制御部70は、上記のような装置の動作に基づいて逐次形成される複数フレームの眼底画像を、観察画像として時系列にモニタ80へ表示させてもよい。観察画像は、略リアルタイムに取得された眼底画像からなる動画像である。また、制御部70は、逐次形成される複数の眼底画像のうち一部を、撮影画像(キャプチャ画像)として取り込む(キャプチャする)。その際、撮影画像は記憶媒体に記憶される。撮影画像が記憶される記憶媒体は、不揮発性の記憶媒体(例えば、ハードディスク,フラッシュメモリ等)であってもよい。本実施例では、例えば、トリガ信号(例えば、レリーズ操作信号等)の出力後、所定のタイミング(又は,期間)に形成される眼底画像がキャプチャされる。
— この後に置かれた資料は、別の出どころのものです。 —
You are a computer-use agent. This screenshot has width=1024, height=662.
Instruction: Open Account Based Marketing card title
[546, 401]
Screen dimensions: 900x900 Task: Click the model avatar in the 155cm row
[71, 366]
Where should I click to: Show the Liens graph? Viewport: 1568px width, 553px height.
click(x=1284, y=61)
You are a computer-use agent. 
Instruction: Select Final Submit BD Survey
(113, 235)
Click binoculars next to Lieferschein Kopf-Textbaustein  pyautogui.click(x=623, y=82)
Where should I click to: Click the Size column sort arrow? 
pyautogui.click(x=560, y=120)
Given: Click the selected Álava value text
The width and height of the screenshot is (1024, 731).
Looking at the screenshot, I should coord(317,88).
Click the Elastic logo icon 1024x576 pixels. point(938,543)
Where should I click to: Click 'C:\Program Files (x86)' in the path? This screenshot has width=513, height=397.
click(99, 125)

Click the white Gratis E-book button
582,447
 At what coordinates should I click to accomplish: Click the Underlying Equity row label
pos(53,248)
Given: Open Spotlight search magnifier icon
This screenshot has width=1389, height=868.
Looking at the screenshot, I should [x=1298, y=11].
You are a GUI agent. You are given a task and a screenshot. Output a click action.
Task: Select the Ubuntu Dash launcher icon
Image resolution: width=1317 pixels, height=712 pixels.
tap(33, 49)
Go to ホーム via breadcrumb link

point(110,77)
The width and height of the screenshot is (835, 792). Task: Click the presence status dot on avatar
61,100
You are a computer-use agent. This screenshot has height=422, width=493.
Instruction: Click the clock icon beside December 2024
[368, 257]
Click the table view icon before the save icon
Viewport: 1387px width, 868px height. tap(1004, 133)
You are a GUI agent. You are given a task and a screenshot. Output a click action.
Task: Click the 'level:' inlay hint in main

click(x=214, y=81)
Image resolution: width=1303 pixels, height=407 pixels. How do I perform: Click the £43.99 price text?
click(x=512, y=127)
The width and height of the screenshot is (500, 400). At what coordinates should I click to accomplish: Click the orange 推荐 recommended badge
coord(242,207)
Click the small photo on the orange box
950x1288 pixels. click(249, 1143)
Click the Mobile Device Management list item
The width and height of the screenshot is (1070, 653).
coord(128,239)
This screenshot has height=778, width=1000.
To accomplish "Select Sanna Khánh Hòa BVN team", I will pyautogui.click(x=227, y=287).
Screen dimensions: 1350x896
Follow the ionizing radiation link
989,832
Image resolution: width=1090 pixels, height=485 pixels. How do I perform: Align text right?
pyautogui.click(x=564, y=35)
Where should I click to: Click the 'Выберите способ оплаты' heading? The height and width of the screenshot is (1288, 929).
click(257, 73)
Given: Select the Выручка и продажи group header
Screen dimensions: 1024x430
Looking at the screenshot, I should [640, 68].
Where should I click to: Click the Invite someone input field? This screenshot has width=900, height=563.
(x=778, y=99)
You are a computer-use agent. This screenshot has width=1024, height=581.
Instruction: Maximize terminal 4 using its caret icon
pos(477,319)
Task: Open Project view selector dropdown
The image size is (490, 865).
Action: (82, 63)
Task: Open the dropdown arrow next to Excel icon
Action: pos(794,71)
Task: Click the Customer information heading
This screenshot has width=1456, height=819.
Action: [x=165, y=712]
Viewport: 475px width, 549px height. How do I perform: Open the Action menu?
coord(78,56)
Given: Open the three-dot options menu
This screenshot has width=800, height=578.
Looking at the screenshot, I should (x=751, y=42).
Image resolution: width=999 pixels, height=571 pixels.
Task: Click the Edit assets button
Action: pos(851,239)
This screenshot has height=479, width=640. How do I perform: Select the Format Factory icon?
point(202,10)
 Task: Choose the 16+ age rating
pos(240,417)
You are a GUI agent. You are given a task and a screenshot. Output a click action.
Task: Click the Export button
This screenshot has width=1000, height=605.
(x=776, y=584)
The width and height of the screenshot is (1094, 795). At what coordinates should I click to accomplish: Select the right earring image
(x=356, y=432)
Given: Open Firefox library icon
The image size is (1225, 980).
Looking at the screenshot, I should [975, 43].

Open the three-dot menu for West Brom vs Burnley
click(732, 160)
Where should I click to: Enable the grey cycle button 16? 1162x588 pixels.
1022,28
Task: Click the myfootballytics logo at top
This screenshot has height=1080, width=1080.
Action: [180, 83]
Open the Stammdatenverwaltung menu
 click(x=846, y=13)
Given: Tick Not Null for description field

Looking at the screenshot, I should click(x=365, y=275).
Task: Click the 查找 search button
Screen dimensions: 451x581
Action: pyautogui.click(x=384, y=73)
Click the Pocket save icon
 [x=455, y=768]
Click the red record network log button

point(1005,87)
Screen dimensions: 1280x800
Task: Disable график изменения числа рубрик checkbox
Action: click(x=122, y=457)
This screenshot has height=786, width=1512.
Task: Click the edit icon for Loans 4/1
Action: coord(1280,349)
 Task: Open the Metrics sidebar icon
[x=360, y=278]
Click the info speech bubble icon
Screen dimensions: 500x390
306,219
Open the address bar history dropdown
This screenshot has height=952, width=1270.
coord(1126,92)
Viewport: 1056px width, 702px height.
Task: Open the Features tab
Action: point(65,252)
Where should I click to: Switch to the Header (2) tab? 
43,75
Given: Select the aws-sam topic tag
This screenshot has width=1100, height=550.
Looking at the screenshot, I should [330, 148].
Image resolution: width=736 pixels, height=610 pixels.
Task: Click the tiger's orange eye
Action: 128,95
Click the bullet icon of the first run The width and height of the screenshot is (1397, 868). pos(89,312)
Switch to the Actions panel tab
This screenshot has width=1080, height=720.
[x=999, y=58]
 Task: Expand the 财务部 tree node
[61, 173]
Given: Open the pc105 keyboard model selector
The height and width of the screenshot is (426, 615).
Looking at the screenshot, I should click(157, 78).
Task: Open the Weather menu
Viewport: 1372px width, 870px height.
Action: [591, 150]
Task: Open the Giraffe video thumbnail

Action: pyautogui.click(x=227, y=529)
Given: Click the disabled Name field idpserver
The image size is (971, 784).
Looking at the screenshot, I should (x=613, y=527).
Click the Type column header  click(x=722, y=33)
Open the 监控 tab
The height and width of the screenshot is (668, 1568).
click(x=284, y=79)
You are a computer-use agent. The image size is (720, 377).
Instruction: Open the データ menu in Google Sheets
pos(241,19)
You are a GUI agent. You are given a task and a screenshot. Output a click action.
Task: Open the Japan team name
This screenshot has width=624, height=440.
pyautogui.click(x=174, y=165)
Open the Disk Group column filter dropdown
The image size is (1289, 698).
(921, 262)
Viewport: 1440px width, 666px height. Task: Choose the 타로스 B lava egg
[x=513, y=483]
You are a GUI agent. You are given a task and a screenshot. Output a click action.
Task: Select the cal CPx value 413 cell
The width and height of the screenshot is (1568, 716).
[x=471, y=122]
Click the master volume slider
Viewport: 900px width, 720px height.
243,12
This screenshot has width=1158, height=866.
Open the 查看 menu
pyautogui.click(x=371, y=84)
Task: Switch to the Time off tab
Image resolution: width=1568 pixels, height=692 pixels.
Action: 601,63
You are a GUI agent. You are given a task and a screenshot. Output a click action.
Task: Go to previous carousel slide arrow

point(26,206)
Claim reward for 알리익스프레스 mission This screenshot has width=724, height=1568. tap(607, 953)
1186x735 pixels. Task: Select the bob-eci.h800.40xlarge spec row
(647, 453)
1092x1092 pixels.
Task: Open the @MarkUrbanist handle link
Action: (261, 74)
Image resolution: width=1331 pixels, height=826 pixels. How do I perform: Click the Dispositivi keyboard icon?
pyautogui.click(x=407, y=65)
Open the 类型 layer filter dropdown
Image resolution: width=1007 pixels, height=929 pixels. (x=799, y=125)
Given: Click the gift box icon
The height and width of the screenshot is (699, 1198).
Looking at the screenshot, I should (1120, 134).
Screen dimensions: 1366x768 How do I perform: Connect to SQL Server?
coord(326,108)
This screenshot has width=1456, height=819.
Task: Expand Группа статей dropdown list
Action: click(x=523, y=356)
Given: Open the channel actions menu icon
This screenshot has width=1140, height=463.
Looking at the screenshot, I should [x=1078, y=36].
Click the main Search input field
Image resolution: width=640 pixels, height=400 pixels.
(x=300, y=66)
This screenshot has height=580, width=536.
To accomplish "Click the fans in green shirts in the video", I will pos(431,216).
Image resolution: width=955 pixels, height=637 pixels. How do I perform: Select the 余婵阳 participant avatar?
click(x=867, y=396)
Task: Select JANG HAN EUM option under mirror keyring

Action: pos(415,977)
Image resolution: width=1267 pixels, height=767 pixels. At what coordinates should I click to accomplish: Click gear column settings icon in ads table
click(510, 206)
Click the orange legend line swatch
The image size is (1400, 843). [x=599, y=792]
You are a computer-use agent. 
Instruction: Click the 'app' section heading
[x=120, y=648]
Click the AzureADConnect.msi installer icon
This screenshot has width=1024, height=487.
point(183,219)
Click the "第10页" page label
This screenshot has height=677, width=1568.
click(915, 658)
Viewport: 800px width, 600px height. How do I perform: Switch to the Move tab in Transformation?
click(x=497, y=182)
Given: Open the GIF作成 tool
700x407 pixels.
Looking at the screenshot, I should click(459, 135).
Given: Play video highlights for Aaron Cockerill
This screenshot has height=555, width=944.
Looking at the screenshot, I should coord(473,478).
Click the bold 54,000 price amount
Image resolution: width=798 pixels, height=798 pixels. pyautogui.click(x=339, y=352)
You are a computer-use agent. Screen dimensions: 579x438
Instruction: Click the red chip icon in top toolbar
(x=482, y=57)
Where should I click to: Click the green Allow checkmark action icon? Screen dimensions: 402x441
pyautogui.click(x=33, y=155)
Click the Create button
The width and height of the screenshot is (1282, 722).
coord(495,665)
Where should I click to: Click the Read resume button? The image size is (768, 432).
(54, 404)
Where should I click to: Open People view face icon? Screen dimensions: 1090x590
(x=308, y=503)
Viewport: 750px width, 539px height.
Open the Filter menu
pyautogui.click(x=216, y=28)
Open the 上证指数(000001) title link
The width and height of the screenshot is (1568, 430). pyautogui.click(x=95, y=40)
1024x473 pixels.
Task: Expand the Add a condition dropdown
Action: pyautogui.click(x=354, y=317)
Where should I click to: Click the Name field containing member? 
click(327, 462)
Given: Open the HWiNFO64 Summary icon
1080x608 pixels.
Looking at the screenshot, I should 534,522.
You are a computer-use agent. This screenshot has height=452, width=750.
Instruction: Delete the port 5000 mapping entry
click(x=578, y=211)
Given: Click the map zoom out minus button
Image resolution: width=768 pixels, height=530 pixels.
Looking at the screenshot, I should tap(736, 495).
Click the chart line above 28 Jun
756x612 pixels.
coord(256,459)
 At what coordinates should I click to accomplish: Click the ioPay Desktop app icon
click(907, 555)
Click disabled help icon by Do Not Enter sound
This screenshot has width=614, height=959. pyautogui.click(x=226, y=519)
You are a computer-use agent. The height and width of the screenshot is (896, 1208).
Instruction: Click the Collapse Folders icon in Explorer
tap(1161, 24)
入力インターフェイス75は、検者の操作を受け付ける操作部である。例えば、タッチパネル、マウス、および、キーボード等が、入力インターフェイス75として利用されてもよい。このような入力インターフェイス75は、SLO1とは別体のデバイスであってもよい。制御部70は、入力インターフェイス75(操作部)から出力される操作信号に基づいて、上記の各部材を制御する。入力インターフェイス75には、例えば、撮影モードを選択するための操作、レリーズのための操作等のいずれかが入力されてもよい。
<動作説明>
次に、図4を参照し、SLO1の撮影動作を、撮影モード毎に説明する。本実施例の制御部70は、SLO1の撮影モードを、カラー撮影モード,IA撮影モード,FAF撮影モードの3つの中から選択して、設定可能である。カラー撮影モードは、反射撮影モードの1例であり、IA撮影モードとFAF撮影モードとは、蛍光撮影モードの1例である。なお、これら3種類の他にも撮影モードが用意されていてもよい。なお、本実施例では、蛍光撮影モードの各モードにおいて、蛍光眼底画像と、反射画像とが、同時に撮影が可能とされている。これにより、例えば、蛍光眼底画像における撮影範囲を、反射画像を用いて特定することが可能となる。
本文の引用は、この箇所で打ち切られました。